**TASK ITEM**. Return only the final portion of the entries: the line with "Instruction: Switch to the History tab" and every line after it, each one exact.
_ _ _ _ _ _ _
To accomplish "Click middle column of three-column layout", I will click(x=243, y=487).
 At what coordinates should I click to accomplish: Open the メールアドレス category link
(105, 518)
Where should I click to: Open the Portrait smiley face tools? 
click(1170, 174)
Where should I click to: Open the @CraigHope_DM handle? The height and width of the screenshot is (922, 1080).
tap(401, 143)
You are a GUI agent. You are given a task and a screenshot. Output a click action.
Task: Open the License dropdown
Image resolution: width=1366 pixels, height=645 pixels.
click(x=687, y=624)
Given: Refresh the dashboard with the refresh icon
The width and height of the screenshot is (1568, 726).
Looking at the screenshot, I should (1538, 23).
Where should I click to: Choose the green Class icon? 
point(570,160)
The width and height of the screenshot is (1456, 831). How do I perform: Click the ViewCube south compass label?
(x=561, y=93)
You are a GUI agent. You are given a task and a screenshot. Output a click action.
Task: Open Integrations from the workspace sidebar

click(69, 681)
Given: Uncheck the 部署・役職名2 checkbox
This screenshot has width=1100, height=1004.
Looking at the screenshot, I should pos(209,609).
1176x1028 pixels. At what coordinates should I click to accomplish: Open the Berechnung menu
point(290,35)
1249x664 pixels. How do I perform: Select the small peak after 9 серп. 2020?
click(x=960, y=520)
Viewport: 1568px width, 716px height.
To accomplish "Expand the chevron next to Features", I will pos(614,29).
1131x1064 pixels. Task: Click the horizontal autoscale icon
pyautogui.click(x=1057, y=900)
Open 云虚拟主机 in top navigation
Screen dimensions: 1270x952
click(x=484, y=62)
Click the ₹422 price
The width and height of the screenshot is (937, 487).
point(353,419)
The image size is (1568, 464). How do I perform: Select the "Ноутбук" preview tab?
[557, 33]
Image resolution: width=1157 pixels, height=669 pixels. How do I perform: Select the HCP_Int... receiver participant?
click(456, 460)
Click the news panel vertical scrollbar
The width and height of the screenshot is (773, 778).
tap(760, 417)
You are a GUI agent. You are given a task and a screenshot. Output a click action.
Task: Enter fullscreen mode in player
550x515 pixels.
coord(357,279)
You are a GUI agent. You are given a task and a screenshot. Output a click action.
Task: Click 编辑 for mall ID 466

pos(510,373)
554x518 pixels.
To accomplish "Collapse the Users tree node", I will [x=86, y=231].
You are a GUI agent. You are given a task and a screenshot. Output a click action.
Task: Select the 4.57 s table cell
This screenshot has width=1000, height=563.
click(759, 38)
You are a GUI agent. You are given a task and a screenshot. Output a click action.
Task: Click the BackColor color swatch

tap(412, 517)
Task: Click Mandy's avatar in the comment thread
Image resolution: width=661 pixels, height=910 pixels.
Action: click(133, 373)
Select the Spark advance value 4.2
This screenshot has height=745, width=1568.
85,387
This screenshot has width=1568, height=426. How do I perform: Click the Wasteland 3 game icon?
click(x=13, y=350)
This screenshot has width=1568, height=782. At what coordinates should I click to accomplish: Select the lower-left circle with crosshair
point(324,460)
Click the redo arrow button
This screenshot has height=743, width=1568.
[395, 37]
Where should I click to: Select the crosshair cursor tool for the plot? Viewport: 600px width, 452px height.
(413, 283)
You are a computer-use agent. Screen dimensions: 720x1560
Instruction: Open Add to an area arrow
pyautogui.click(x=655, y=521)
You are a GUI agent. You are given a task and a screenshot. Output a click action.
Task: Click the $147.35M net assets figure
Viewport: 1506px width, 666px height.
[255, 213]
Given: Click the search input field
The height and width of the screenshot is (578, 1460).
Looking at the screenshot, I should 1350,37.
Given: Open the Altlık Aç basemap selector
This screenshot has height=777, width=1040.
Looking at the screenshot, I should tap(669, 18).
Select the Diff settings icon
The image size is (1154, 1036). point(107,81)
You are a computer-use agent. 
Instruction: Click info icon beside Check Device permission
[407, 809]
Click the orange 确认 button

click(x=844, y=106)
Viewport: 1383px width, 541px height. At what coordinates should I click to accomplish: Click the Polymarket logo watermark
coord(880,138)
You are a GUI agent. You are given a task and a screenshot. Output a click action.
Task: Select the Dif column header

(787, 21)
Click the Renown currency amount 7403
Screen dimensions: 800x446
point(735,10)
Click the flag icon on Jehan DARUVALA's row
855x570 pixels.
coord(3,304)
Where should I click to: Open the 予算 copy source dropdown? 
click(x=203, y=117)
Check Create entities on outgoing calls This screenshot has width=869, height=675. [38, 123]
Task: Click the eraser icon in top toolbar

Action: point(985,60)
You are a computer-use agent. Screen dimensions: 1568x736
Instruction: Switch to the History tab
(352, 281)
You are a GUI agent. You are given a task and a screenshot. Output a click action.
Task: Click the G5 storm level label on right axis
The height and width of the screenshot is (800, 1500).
_ _ _ _ _ _ _
**SOLUTION BELOW**.
Instruction: Switch to the History tab
(352, 281)
You are a GUI agent. You are given a task and a screenshot. Output a click action.
Task: Click the G5 storm level label on right axis
The height and width of the screenshot is (800, 1500).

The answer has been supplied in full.